_About this exercise_
Every line of the data must appear again in the answer, exactly as written.

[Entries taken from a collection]

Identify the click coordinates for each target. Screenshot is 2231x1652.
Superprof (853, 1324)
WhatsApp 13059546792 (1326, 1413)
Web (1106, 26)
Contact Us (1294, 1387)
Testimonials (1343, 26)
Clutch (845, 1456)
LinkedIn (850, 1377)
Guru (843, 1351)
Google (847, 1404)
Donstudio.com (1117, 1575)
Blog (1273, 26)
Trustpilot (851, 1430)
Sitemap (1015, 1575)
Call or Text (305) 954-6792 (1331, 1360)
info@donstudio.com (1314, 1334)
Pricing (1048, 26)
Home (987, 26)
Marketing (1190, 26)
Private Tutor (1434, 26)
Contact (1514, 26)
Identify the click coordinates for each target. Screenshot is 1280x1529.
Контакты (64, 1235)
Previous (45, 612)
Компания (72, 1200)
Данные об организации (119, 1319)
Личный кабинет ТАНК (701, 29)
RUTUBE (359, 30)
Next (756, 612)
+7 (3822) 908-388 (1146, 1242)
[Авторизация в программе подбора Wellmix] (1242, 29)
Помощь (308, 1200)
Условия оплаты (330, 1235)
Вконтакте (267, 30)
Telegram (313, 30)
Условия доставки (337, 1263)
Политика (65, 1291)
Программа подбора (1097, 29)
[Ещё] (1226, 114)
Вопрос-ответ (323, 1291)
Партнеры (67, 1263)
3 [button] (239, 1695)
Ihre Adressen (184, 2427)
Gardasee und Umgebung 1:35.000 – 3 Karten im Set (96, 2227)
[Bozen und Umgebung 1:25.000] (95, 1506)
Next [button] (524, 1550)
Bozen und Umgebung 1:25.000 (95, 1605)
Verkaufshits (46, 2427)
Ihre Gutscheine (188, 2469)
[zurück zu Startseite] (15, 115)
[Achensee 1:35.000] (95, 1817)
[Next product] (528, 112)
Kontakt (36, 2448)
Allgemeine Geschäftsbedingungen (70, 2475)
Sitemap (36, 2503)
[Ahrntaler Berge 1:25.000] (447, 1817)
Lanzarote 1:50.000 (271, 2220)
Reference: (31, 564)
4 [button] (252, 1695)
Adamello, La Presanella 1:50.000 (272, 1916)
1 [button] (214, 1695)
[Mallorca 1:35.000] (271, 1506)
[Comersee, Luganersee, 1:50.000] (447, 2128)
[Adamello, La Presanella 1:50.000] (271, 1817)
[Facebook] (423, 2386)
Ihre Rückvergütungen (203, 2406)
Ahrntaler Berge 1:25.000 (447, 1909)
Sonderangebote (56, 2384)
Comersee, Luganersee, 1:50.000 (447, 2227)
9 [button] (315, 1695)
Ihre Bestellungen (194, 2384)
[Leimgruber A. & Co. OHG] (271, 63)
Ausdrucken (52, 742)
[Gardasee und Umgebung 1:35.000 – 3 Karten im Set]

_Task solution_
Identify the click coordinates for each target. Screenshot is 2231x1652.
Superprof (853, 1324)
WhatsApp 13059546792 (1326, 1413)
Web (1106, 26)
Contact Us (1294, 1387)
Testimonials (1343, 26)
Clutch (845, 1456)
LinkedIn (850, 1377)
Guru (843, 1351)
Google (847, 1404)
Donstudio.com (1117, 1575)
Blog (1273, 26)
Trustpilot (851, 1430)
Sitemap (1015, 1575)
Call or Text (305) 954-6792 (1331, 1360)
info@donstudio.com (1314, 1334)
Pricing (1048, 26)
Home (987, 26)
Marketing (1190, 26)
Private Tutor (1434, 26)
Contact (1514, 26)
Identify the click coordinates for each target. Screenshot is 1280x1529.
Контакты (64, 1235)
Previous (45, 612)
Компания (72, 1200)
Данные об организации (119, 1319)
Личный кабинет ТАНК (701, 29)
RUTUBE (359, 30)
Next (756, 612)
+7 (3822) 908-388 (1146, 1242)
[Авторизация в программе подбора Wellmix] (1242, 29)
Помощь (308, 1200)
Условия оплаты (330, 1235)
Вконтакте (267, 30)
Telegram (313, 30)
Условия доставки (337, 1263)
Политика (65, 1291)
Программа подбора (1097, 29)
[Ещё] (1226, 114)
Вопрос-ответ (323, 1291)
Партнеры (67, 1263)
3 [button] (239, 1695)
Ihre Adressen (184, 2427)
Gardasee und Umgebung 1:35.000 – 3 Karten im Set (96, 2227)
[Bozen und Umgebung 1:25.000] (95, 1506)
Next [button] (524, 1550)
Bozen und Umgebung 1:25.000 (95, 1605)
Verkaufshits (46, 2427)
Ihre Gutscheine (188, 2469)
[zurück zu Startseite] (15, 115)
[Achensee 1:35.000] (95, 1817)
[Next product] (528, 112)
Kontakt (36, 2448)
Allgemeine Geschäftsbedingungen (70, 2475)
Sitemap (36, 2503)
[Ahrntaler Berge 1:25.000] (447, 1817)
Lanzarote 1:50.000 (271, 2220)
Reference: (31, 564)
4 [button] (252, 1695)
Adamello, La Presanella 1:50.000 (272, 1916)
1 [button] (214, 1695)
[Mallorca 1:35.000] (271, 1506)
[Comersee, Luganersee, 1:50.000] (447, 2128)
[Adamello, La Presanella 1:50.000] (271, 1817)
[Facebook] (423, 2386)
Ihre Rückvergütungen (203, 2406)
Ahrntaler Berge 1:25.000 (447, 1909)
Sonderangebote (56, 2384)
Comersee, Luganersee, 1:50.000 (447, 2227)
9 [button] (315, 1695)
Ihre Bestellungen (194, 2384)
[Leimgruber A. & Co. OHG] (271, 63)
Ausdrucken (52, 742)
[Gardasee und Umgebung 1:35.000 – 3 Karten im Set]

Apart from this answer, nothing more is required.